Documenttekst:
● ● ● ● ●
Tweetalige printerversie Eentalige printerversie

Schriftelijke vraag nr. 4-5700

van Paul Wille (Open Vld) d.d. 7 december 2009

aan de minister van Justitie

Zaak Belliraj - Belgische Staatsveiligheid - Rol - Relatie met de Marokkaanse direction générale des Études et de la Documentation (DGED)

staatsveiligheid
geheime dienst
Marokko
terrorisme
uitwisseling van informatie

Chronologie

7/12/2009Verzending vraag (Einde van de antwoordtermijn: 8/1/2010)
7/1/2010Antwoord

Herindiening van : schriftelijke vraag 4-4726

Vraag nr. 4-5700 d.d. 7 december 2009 : (Vraag gesteld in het Nederlands)

Op 27 juli is Abdelkader Belliraj door de rechtbank van Salé (Marokko) veroordeeld tot een levenslange gevangenisstraf. De zaak Belliraj gaf een aantal nieuwe inzichten uit moordzaken uit het verleden, maar bracht voornamelijk onwaarschijnlijk veel intriges aan het licht, en nog veel meer onbeantwoorde vragen. In het nummer van september 2009 van MO*-magazine verscheen een dossier-special rond de zaak Belliraj. Daaruit blijkt de jarenlange opvolging van Belliraj vanaf eind de jaren ’80 door zowel de Belgische Veiligheid van de Staat en de Marokkaanse inlichtingendiensten.
● ● ● ● ●
Verzamelde gegevens:
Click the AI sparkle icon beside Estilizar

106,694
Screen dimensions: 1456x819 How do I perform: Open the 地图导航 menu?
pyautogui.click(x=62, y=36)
● ● ● ● ●
Wat wordt gevraagd:
[a] Tot welke straf veroordeelde de rechtbank van Salé Abdelkader Belliraj volgens de schriftelijke vraag over de zaak Belliraj?
[b] Pak de schriftelijke vraag over de zaak Belliraj op na de laatste zin en schrijf de tekst verder.

Antwoorden:
[a] Tot een levenslange gevangenisstraf.

[b]
De Staatsveiligheid zou een structurele geef-en-neem-relatie hebben gehad met de Marokkaanse direction générale des Études et de la Documentation (DGED), de dienst verantwoordelijk voor de buitenlandse Marokkaanse gemeenschappen te screenen en mogelijke bedreigingen tegen de Marokkaanse Staat gewaar te worden. Doorheen de jaren heen evolueerde deze samenwerking van bijzonder intensief naar bijzonder wederzijds wantrouwig. De huidige sterk gespannen relatie tussen de Belgische Veiligheid van de Staat en Marokkaanse inlichtingendiensten, voornamelijk de DGED, is op zijn minst verontrustend te noemen. Dat samenwerkingen met buitenlandse inlichtingendiensten die op Belgisch terrein werkzaam zijn, niet evident zijn, spreekt voor zich. Toch blijkt uit verschillende berichtgeving, en diverse uitlatingen waaronder van de administrateur-generaal van de Staatsveiligheid Winants dat de verzieking compleet is. Alain Winants waarschuwt letterlijk: “ Dit kan enkel faliekant aflopen. ”

Gezien het korte voorgaande kader, en een aantal nieuwe inzichten uit mediaberichtgeving, volgende vragen:

1) Heeft de geachte minister enig idee waarom de Staatsveiligheid bij een eerste naturalisatie-aanvraag voor Abdelkader Belliraj een negatief advies gaf, om vervolgens op 6 juni 2000 opnieuw een negatief advies te geven, om vervolgens een week later met een positief advies op de proppen te komen? Wat waren de redenen voor deze tegengestelde adviezen?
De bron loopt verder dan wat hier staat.